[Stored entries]

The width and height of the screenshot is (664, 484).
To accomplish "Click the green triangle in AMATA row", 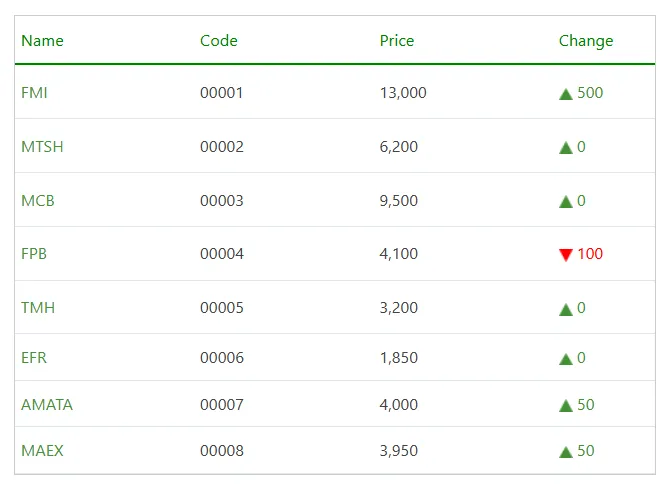I will click(x=566, y=405).
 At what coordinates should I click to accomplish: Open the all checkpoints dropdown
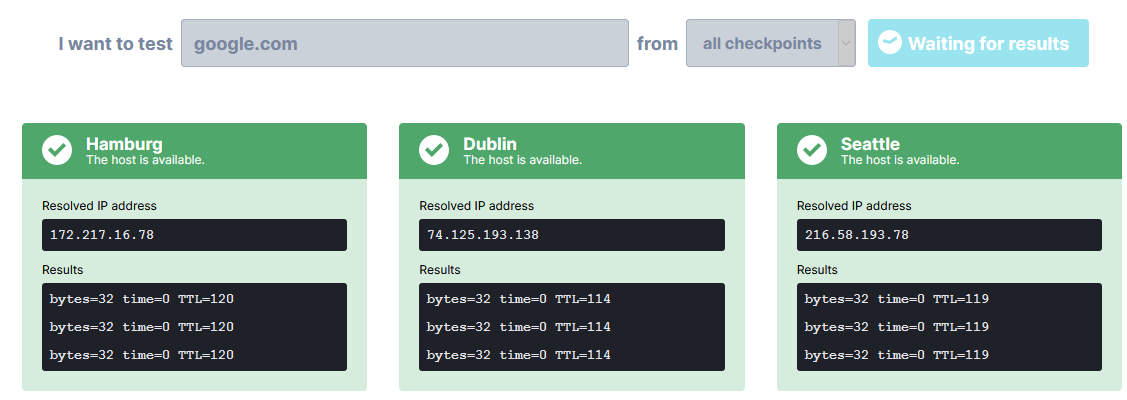(762, 43)
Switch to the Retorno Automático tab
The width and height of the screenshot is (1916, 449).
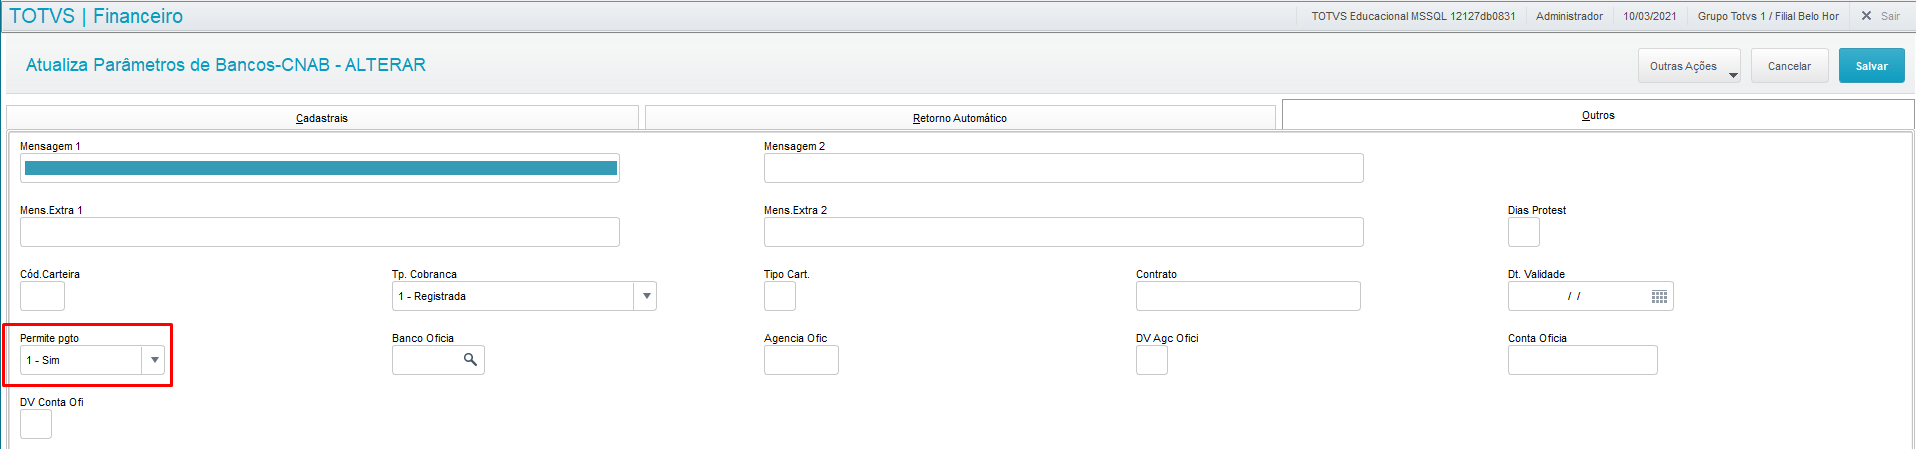tap(959, 118)
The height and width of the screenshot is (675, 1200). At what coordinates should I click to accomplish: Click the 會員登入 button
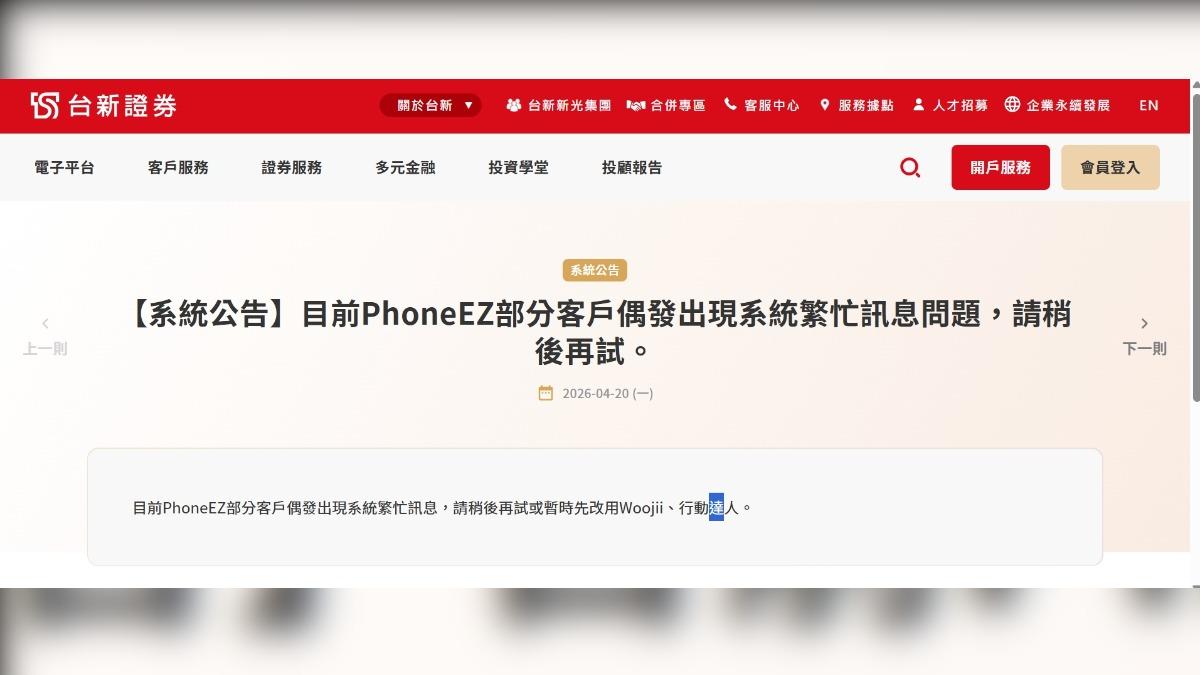(x=1110, y=168)
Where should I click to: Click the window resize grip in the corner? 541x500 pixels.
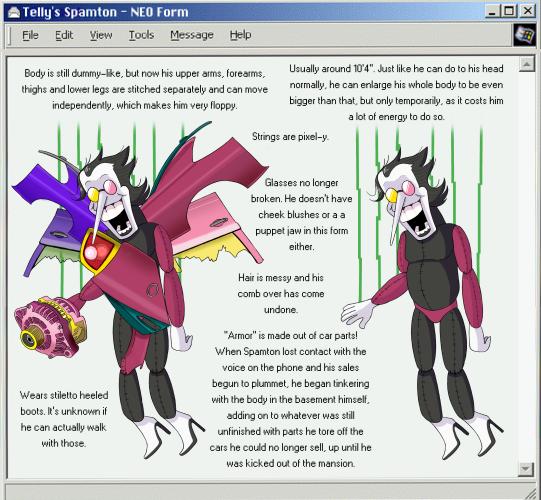(531, 493)
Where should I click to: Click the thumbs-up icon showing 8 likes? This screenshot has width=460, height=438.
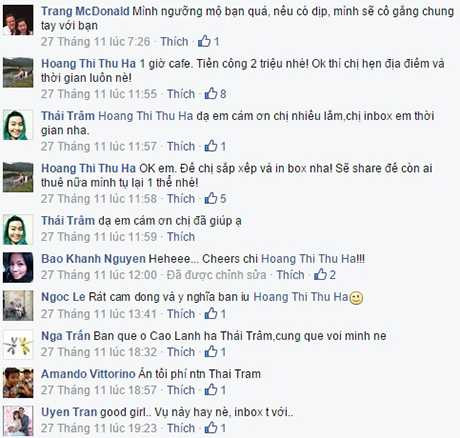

Your assignment:
Extract word for word every line from the line that contains "At what coordinates should I click to accomplish: Open" to the final line of the data, both included, and nothing else; skip the pictures.

Written solution:
 At what coordinates should I click to accomplish: Open the all checkpoints dropdown
(762, 43)
Switch to the Retorno Automático tab
The width and height of the screenshot is (1916, 449).
tap(959, 118)
The height and width of the screenshot is (675, 1200). At what coordinates should I click to accomplish: Click the 會員登入 button
(x=1110, y=168)
Where should I click to: Click the window resize grip in the corner? 541x500 pixels.
(531, 493)
Where should I click to: Click the thumbs-up icon showing 8 likes? This screenshot has width=460, height=438.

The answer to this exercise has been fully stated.